Segment Start: Dataset
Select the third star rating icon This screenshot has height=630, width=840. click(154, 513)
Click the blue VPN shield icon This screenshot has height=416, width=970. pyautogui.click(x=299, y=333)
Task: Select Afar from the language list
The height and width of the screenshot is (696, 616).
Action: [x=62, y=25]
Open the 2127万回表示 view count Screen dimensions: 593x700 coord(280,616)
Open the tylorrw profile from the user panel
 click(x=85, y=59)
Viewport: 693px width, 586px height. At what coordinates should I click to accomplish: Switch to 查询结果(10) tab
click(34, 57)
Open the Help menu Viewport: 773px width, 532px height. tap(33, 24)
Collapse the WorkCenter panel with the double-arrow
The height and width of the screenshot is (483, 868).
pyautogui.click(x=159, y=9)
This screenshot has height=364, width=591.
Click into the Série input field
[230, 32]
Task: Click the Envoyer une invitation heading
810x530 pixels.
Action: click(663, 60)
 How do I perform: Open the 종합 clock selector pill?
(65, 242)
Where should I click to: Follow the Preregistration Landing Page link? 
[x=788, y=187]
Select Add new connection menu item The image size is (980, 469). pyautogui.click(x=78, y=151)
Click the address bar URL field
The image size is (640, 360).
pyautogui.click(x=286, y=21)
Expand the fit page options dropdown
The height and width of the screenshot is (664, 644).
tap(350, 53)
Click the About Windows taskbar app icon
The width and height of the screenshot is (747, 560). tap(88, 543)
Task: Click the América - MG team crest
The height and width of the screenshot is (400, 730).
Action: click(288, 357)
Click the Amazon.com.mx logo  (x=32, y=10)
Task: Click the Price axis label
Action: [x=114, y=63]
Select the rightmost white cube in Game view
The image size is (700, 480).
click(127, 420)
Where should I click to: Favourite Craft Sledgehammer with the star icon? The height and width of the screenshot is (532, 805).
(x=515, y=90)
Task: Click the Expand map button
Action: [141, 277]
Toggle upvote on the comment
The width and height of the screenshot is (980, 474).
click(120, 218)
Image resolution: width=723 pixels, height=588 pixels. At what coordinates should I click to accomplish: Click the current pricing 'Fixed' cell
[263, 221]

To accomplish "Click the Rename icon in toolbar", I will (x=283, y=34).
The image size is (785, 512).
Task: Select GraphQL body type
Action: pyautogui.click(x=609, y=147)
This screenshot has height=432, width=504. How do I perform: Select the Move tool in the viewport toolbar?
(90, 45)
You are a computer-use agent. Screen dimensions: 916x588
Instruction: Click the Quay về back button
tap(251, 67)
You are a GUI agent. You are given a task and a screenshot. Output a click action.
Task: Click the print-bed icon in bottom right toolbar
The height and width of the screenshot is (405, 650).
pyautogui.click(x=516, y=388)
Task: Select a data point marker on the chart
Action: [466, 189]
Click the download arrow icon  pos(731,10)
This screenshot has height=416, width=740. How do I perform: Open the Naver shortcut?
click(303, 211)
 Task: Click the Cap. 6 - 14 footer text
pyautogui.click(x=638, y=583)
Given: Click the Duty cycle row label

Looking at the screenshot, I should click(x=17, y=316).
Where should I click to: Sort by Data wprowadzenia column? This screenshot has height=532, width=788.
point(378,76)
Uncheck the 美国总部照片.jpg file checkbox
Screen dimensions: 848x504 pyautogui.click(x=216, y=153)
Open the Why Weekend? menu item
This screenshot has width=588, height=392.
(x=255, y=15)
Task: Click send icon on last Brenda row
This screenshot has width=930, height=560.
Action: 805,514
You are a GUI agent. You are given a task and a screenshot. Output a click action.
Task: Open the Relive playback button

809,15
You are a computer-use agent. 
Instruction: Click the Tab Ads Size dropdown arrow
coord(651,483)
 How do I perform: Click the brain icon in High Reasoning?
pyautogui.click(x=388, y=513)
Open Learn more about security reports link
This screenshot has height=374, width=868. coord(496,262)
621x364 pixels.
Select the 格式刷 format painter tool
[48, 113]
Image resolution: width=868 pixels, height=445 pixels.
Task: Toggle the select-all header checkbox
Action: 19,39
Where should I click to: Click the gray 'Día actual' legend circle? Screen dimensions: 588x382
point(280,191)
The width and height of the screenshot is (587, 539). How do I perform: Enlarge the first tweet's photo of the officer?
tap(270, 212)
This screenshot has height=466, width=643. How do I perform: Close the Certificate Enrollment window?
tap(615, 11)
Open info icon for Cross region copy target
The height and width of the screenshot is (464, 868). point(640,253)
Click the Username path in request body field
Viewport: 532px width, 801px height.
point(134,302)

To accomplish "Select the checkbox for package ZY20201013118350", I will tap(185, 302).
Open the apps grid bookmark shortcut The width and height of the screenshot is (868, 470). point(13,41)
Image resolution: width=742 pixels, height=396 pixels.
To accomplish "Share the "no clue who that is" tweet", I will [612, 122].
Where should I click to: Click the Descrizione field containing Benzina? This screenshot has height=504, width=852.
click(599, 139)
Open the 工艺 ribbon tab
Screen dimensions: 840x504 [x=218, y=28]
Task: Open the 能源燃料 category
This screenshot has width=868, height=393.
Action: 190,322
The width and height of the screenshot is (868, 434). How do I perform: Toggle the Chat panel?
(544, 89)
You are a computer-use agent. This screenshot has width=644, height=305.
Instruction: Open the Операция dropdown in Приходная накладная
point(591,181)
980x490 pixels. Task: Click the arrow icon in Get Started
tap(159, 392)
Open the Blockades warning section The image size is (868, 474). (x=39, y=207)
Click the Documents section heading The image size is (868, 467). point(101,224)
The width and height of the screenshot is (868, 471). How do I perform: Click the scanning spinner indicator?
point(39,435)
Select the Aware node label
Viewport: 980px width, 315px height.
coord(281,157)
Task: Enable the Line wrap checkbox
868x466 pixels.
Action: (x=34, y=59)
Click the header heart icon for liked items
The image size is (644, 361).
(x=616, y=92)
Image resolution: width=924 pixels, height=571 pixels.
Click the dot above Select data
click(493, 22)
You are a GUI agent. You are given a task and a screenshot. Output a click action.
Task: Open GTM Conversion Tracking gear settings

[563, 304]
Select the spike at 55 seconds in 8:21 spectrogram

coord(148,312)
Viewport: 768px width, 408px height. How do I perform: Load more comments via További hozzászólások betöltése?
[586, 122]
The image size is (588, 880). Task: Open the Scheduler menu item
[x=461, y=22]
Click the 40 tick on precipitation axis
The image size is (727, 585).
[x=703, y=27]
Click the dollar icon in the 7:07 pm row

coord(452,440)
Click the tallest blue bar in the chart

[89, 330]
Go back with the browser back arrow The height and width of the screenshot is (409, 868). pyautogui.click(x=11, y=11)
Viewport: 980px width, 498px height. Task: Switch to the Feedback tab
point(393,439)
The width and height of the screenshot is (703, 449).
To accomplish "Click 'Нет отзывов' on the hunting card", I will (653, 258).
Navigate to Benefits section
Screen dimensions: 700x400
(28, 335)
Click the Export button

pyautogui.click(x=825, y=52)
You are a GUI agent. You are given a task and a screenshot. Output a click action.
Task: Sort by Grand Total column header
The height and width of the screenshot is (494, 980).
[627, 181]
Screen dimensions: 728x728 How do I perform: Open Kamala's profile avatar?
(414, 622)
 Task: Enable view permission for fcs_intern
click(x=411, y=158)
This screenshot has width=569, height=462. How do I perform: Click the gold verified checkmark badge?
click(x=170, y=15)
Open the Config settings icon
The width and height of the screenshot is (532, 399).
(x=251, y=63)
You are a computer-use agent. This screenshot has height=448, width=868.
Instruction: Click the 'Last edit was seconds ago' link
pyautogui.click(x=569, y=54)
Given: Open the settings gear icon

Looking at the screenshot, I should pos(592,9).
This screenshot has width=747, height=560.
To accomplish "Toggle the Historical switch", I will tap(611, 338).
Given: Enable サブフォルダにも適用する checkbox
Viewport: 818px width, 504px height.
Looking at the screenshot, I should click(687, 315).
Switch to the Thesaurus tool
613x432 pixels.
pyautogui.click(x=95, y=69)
Segment End: Dataset
■ Problem description
In the entries above, copy each line that contains the string "computer".

■ Exercise answer
You are a computer-use agent. Screen dimensions: 916x588
You are a computer-use agent. 
You are a computer-use agent. This screenshot has width=644, height=305.
You are a computer-use agent. This screenshot has height=448, width=868.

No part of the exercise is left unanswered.